If there are errors in the configuration (for example, the login-password for the auth-user-pass parameter is not set), then the behavior you described (the client does not receive a response from the server) is also observed if MANAGEMENT_INTERFACE is enabled during compilation

These tests made on openvpn-2.6.5, maybe in this version issue is already fixed

[kosli]

Thanks @AuthorReflex
Can you please provide me the openvpn 2.6.5 package that you have used? As I have tested with the latest stable OpenWRT release. Thanls.

(the two points mentioned are not relevant for the tests)

[AuthorReflex]

Thanks @AuthorReflex Can you please provide me the openvpn 2.6.5 package that you have used? As I have tested with the latest stable OpenWRT release. Thanls.

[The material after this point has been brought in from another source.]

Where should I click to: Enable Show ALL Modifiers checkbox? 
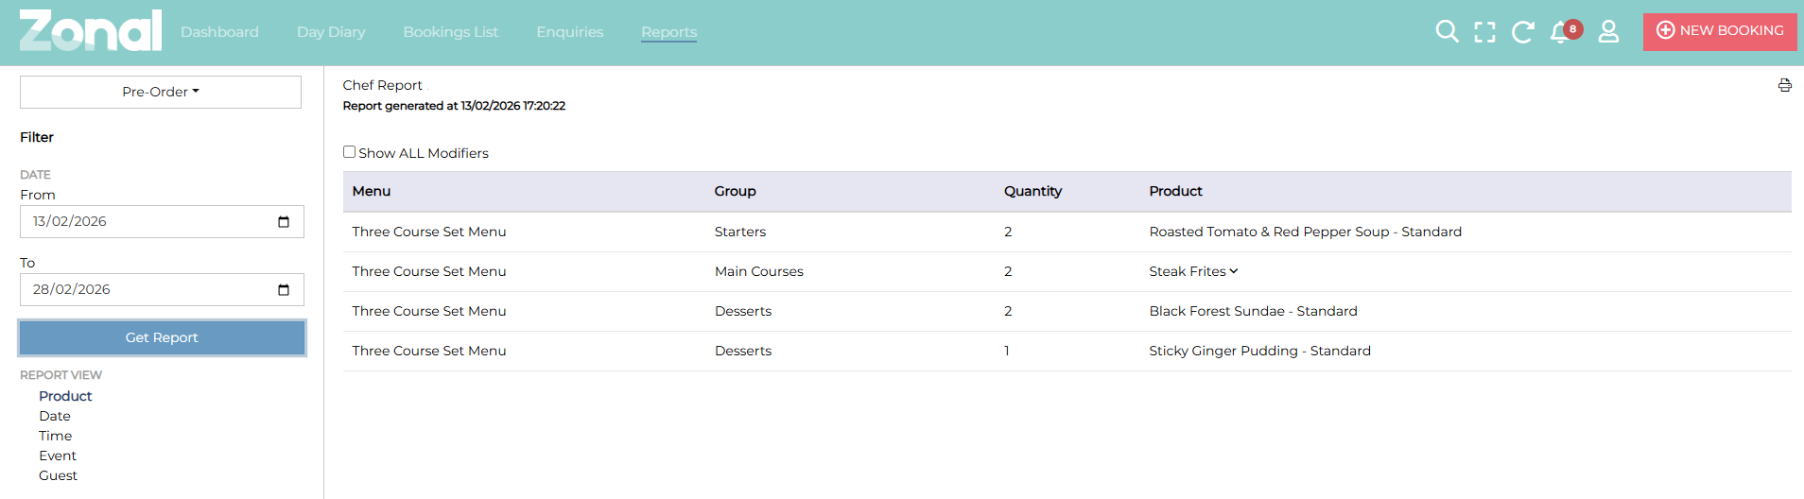(x=350, y=152)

(the two points mentioned are not relevant for the tests)

Openvpn 2.6.5 has been included into master branch, you can build for your existing architecture yourself (I don't use x86-64)
Without mentioned this two points i couldn't get succesfully auth result (especially the second). Without sending userpass data from client on server the following error occurred

• TLS Error: Auth Username/Password was not provided by peer
• TLS Error: TLS handshake failed

and this error do not translating to client also if MANAGEMENT_INTERFACE is enabled

[kosli]

@AuthorReflex I was busy and have picked up the testing now again after testing some of my devices with the 23.05.0 release.
The behavior of the clients connecting to the server is still the same. If a wrong password is given, the client never receives an "auth failed" from the server. I have compiled the 2.6.6 version with and without management interface. If I use the version with the management interface being compiled (doesn't need to be enabled in the config), the client gets immediately the auth failed feedback from the server and asks again for the credentials.
I will test now with your configuration from above to see if the behavior is the same.

[kosli]

@AuthorReflex

Without sending userpass data from client on server the following error occurred

What do you mean by "without sending userpass data"? The use case is not about not sending any userpass data (e.g. not having the option enabled in the client), but a user entering wrong username/password and the client not receiving the auth failed from the server and waiting for a timeout, instead of immediately asking again about the username/password.

[kosli]

@AuthorReflex I have tried it with your sample, but it looks like the auth.sh never gets executed and the server always returns auth failed straight away. E.g. adding a "logger test" into the auth.sh doesn't show up in the log files, but executing the file manually does. Have you been able to create a successful connection with your sample?

"The script should examine the username and password, returning a success exit code (0) if the client's authentication request is to be accepted, or a failure code (1) to reject the client."